>>>>>

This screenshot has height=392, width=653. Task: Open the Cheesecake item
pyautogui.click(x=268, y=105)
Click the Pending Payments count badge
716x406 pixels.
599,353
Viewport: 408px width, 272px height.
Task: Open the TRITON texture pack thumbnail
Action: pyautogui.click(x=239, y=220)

<<<<<

| What the exercise asks |
Output the entire listing exactly as written.

| Solution below |
This screenshot has height=392, width=653. Task: Open the Cheesecake item
pyautogui.click(x=268, y=105)
Click the Pending Payments count badge
716x406 pixels.
599,353
Viewport: 408px width, 272px height.
Task: Open the TRITON texture pack thumbnail
Action: pyautogui.click(x=239, y=220)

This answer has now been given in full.